**WORK REQUEST**
Beginning with the first line, please repeat the entries exactly and end on the line that contains "This screenshot has height=980, width=1225.".

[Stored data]
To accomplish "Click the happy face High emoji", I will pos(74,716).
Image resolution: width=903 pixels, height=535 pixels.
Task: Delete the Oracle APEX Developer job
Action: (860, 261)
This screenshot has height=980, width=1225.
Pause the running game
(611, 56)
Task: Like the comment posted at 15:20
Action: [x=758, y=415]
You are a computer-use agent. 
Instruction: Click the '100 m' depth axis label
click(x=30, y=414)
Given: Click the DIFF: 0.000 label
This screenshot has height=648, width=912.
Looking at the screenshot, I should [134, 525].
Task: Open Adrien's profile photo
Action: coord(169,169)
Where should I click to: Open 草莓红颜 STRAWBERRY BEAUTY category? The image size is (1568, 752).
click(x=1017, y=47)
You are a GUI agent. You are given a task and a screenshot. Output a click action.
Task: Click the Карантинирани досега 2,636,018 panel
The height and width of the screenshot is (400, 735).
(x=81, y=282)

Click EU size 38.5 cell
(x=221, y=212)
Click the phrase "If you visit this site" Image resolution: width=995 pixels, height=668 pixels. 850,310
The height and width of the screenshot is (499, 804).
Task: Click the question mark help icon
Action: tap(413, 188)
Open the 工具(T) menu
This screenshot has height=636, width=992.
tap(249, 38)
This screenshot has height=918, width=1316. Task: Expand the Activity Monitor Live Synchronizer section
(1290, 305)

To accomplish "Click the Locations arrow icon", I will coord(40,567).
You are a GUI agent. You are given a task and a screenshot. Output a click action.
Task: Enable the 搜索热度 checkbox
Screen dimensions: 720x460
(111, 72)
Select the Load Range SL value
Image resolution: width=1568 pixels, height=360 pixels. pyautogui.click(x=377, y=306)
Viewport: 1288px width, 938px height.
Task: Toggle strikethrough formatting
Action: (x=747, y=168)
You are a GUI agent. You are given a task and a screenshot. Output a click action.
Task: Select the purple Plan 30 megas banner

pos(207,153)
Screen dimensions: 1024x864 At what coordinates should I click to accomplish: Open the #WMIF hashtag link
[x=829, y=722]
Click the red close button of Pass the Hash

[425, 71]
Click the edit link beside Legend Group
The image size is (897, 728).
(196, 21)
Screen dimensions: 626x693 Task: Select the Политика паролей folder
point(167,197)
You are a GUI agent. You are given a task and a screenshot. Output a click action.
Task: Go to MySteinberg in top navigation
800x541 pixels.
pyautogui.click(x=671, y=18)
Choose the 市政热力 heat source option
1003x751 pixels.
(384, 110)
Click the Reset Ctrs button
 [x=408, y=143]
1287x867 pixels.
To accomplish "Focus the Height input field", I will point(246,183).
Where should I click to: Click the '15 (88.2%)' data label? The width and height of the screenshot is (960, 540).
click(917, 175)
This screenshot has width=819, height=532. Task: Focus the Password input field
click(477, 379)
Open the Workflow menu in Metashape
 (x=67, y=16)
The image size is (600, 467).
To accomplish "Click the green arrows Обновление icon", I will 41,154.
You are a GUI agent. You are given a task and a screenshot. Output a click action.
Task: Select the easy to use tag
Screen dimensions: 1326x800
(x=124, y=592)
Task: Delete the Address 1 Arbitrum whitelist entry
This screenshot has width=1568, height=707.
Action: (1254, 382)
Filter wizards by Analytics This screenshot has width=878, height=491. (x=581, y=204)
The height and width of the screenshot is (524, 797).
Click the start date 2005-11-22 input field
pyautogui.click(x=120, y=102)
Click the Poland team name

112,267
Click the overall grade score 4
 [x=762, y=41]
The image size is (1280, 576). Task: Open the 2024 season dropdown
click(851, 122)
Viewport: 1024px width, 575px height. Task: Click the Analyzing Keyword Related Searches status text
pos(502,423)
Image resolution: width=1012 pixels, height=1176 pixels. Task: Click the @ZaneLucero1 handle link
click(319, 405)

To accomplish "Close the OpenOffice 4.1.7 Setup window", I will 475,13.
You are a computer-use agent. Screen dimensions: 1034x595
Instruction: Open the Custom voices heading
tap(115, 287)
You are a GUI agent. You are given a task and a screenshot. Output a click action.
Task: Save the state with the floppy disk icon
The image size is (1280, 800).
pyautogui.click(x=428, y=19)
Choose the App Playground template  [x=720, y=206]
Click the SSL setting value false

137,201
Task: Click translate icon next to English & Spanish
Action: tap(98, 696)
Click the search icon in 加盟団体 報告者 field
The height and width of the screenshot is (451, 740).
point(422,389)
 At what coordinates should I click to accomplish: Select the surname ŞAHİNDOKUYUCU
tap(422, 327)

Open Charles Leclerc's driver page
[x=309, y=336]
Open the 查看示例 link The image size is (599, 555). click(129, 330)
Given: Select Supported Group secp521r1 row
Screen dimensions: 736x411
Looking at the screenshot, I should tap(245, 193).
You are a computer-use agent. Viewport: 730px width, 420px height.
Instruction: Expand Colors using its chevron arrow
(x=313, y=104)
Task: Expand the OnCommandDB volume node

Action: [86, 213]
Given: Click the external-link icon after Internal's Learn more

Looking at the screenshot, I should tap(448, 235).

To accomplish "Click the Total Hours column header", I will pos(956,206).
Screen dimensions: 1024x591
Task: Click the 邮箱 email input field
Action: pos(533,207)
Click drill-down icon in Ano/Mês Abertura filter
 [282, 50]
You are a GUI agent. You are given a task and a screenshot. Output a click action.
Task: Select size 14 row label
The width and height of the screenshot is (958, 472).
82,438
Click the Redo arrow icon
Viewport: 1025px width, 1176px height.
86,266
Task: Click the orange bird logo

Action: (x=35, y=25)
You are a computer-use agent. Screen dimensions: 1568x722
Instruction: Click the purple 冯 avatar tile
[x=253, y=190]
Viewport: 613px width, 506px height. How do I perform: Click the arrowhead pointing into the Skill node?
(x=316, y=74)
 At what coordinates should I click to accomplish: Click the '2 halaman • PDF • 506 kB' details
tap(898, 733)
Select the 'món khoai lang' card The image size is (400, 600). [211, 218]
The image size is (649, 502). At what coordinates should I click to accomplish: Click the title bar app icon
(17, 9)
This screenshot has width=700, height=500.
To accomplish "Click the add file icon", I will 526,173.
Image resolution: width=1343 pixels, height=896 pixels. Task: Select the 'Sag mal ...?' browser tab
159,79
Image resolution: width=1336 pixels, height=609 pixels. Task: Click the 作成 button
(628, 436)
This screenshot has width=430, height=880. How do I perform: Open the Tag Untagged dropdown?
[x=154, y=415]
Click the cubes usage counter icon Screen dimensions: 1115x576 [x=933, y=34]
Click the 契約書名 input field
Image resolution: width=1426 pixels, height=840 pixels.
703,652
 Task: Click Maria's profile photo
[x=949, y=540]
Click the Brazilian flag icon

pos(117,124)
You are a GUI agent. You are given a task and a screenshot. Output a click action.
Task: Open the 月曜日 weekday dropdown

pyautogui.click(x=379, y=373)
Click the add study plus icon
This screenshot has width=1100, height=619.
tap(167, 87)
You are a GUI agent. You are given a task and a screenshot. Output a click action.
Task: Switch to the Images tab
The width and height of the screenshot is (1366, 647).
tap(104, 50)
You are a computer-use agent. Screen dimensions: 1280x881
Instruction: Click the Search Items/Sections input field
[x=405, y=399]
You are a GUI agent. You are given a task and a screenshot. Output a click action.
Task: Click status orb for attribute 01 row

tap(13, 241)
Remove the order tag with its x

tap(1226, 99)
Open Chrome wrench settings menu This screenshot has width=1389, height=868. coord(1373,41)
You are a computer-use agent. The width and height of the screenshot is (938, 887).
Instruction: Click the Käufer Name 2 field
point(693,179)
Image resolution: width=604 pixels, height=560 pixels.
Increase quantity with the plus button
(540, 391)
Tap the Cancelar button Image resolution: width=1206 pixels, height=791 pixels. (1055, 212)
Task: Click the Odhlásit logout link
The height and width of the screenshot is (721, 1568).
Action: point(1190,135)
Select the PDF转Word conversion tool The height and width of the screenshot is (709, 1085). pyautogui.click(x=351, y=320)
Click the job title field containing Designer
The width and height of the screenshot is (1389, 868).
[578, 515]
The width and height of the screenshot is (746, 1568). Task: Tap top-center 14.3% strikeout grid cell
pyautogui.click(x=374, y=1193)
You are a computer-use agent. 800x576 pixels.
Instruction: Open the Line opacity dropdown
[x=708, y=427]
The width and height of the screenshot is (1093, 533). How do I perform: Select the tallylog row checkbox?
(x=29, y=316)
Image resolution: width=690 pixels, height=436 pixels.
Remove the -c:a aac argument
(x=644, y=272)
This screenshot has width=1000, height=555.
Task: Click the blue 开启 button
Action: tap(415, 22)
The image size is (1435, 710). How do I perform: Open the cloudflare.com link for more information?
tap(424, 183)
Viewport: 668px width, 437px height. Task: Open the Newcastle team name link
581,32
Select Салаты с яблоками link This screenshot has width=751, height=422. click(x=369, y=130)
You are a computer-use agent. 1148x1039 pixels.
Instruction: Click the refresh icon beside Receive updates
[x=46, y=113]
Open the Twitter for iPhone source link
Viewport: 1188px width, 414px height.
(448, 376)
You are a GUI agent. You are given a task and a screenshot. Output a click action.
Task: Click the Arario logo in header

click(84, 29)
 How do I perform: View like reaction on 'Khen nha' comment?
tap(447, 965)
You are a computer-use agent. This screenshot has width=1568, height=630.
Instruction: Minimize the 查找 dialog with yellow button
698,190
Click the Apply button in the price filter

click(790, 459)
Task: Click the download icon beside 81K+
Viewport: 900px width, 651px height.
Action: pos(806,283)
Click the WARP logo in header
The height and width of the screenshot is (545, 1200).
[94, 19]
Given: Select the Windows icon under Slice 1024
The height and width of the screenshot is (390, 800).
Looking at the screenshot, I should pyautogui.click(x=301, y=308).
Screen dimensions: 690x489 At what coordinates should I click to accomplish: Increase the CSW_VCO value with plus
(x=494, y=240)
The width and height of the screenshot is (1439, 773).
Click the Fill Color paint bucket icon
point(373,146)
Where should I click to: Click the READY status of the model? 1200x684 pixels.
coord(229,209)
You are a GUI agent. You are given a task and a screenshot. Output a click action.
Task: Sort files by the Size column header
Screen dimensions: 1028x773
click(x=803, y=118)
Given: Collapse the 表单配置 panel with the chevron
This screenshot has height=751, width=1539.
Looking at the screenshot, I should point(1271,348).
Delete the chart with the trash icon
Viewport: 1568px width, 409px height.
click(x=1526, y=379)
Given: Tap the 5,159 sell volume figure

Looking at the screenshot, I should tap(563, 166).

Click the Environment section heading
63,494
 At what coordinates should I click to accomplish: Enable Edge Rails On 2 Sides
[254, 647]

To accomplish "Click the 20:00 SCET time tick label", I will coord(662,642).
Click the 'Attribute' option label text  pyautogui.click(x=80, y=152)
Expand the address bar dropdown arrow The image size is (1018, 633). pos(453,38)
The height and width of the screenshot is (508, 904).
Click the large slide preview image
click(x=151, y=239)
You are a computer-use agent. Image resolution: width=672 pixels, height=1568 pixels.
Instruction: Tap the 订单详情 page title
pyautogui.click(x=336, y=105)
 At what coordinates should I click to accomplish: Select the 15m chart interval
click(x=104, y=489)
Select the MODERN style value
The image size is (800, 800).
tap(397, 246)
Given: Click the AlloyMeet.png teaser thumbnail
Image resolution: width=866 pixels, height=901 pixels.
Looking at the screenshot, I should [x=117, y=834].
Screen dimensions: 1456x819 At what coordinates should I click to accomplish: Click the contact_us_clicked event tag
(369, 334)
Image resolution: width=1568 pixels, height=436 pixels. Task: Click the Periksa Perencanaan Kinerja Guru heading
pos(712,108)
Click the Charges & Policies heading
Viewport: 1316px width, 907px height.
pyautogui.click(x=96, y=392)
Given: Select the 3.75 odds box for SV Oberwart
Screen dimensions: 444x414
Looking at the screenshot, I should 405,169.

**REPLY**
To accomplish "Click the happy face High emoji", I will pos(74,716).
Image resolution: width=903 pixels, height=535 pixels.
Task: Delete the Oracle APEX Developer job
Action: (860, 261)
This screenshot has height=980, width=1225.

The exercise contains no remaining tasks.